At the Canadian Life and Health Insurance Association (CLHIA)’s Claims and Anti-Fraud Conference last month, insurance executives weren’t saying “No” to artificial intelligence.
Many of them simply said, “Not yet.”
Unfortunately, delaying the embrace of A.I. to battle insurance fraud is a strategic misstep.
In some ways, the caution displayed by insurance firms about A.I. is understandable. Many are juggling multiple projects, which require a significant budget and/or other resources.
Some insurance companies, for example, are focused on refreshing their online portals. This is critical given the move towards self-service and improved customer experiences.
Others companies are looking to integrate CRM systems, marketing automation or other applications that could drive growth in 2019 and beyond.
A.I., on the other hand, could be a question mark.
At first blush, A.I. appears so complex that many companies want more time to explore it. As well, the resources and money required to successfully embrace and deploy A.I. may not be clear.
Here’s the reality easily overlooked: The right A.I. can significantly reduce insurance fraud.
It will save them millions of dollars, give them more money to address other priorities, and allow their people to focus on high-value tasks.
For anyone who attended the CLHIA conference— as well as people within the insurance community — allow us to be clear about A.I.’s potential.
Reinforcement learning, a branch of A.I., quickly and accurately identifies fraudulent activity.
Even if you don’t work in an insurance firm’s IT department or are well-versed in A.I, you’re probably familiar with tools that can mine historical data to determine if insurance fraud might happen.
That’s not A.I.
It is predictive analytics, an advanced form of statistical reasoning and modeling. It falls short of true A.I. based on reinforcement learning.
Just as a good insurance investigator doesn’t need to ask their manager questions about every claim, reinforcement learning technology autonomously detects and auto-denies fraudulent claims.
Reinforcement learning is a better approach to battle insurance fraud because it improves over time through trial and error. It finds optimal decision-making policies at a scale that would dwarf the largest fraud team at any insurance organization.
Reinforcement learning operates autonomously and it can interact with its environment in real-time or learn through simulation models.
Without human intervention, it processes massive amounts of data to determine if claims are fraudulent or authentic. Valid claims are automatically processed while fraudulent claims are blocked or flagged for further investigation.
The barrier to entry for using A.I. to battle claims fraud has dropped.
A.I. based on reinforcement learning can be used by small insurance firms without a large IT staff, project management office, or data scientists, as well as large insurance companies that have heavily invested in business intelligence and analytics.

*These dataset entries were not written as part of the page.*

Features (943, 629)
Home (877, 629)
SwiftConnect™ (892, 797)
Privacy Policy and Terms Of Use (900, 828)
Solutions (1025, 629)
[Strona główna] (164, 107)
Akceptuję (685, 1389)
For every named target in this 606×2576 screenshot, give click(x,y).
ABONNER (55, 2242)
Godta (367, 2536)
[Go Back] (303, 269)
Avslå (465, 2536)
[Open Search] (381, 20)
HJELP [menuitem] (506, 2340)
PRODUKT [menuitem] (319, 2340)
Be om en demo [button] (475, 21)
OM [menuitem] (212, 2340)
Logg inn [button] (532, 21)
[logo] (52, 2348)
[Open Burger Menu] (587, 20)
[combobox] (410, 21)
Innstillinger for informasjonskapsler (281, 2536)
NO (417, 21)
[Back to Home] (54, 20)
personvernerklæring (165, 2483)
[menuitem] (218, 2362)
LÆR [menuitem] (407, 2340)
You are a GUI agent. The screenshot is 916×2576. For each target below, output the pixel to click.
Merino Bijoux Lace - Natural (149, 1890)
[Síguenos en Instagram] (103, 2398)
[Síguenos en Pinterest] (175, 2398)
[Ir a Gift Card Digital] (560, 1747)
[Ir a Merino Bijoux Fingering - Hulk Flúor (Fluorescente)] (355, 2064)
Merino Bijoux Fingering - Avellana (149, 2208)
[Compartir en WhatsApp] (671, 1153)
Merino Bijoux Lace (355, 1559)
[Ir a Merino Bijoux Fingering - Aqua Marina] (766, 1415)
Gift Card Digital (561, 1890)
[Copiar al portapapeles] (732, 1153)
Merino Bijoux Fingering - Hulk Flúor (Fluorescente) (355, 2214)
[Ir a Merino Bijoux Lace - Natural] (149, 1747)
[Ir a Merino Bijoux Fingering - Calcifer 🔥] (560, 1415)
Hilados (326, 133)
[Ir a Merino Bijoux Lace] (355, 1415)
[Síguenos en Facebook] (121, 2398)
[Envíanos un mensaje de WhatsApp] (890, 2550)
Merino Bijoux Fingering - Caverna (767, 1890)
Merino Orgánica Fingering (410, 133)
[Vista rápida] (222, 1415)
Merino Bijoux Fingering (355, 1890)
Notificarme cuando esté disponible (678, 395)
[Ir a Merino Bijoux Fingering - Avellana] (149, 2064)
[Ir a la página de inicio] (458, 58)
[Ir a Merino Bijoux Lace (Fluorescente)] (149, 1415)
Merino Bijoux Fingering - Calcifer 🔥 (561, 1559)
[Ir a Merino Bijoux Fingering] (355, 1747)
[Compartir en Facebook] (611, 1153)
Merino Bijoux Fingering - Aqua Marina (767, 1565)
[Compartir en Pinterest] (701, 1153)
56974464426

The cost to use software powered by reinforcement learning technology from a company like Daisy scales to the size of the organization deploying it. As important, Daisy can be implemented with speed and efficiency that minimizes change management.
A.I. Doesn’t Replace Insurance Fraud Investigators. It Lets Them Do What They Do Best
Many insurance firms have made major investments to hire and train staff to investigate claims fraud.
Unfortunately, their investigators spend significant time chasing down claims that aren’t fraudulent, otherwise known as false-positives. A major part of the problem is they are using a variety of traditional methods, including rules that need to be continually updated as fraudsters embrace more sophisticated approaches and technology.
By leveraging the power of reinforcement learning, insurance companies can easily, quickly, and accurately identify fraudulent and suspicious activity.
This allows their investigators to spend less time looking for fraud and more time investigating fraud.
A.I. in Insurance Can Accelerate Claims Management Evolution
As many speakers at the CLHIA conference stated, insurance fraud not only damages the bottom line, it makes it challenging to focus on areas that could improve other operational areas.
If A.I. becomes a higher priority, the technology can provide insurance companies with a powerful and effective tool to detect and battle fraud.
At the same time, A.I. that leverages reinforcement learning provides insurance companies with better underwriting insight into new and renewing policyholders, as well as automating and streamlining processes. This will lower operating costs and allow insurance companies to improve risk assessment to determine more accurate pricing.